** Task statement **
Copy every line of the listing below verbatim, leaving out the pictures.

*****

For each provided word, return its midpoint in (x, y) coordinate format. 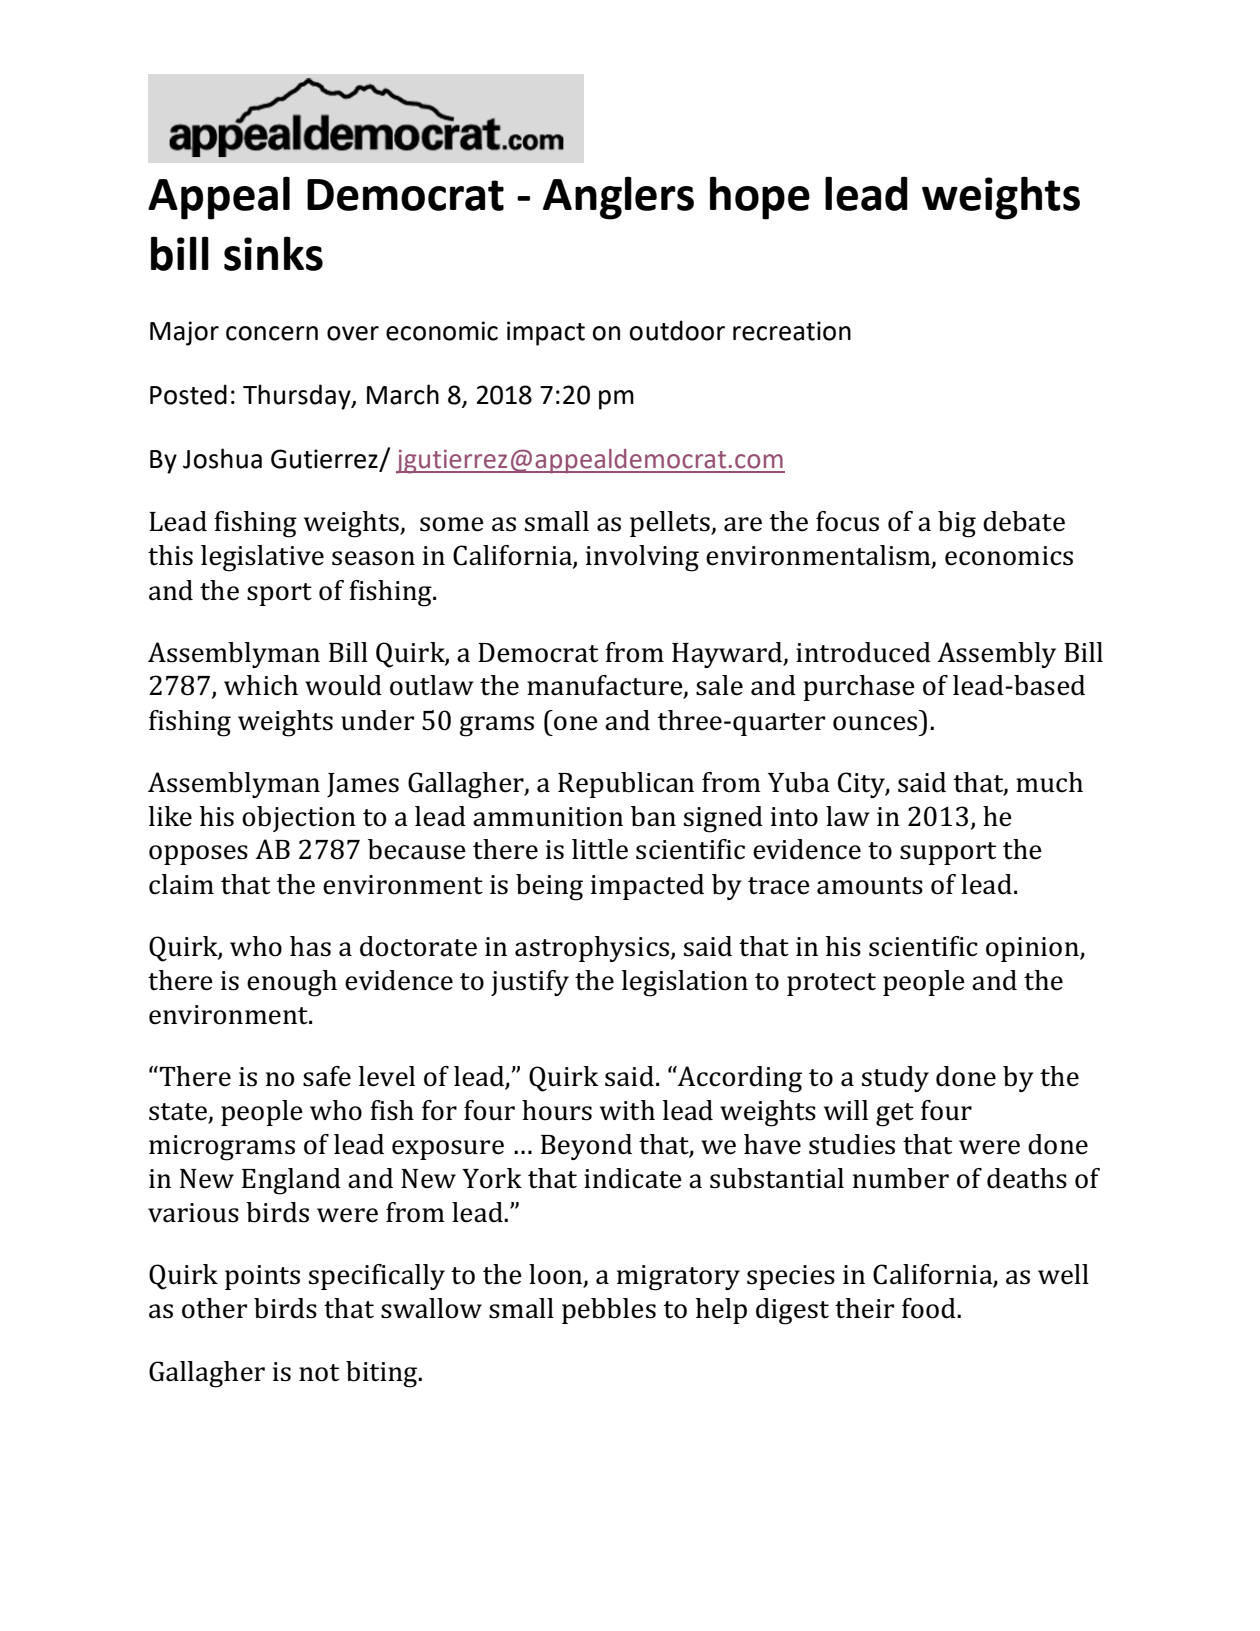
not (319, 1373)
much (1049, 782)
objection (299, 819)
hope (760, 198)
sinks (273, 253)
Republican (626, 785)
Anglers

*****

** Response below **
For each provided word, return its midpoint in (x, y) coordinate format. 
not (319, 1373)
much (1049, 782)
objection (299, 819)
hope (760, 198)
sinks (273, 253)
Republican (626, 785)
Anglers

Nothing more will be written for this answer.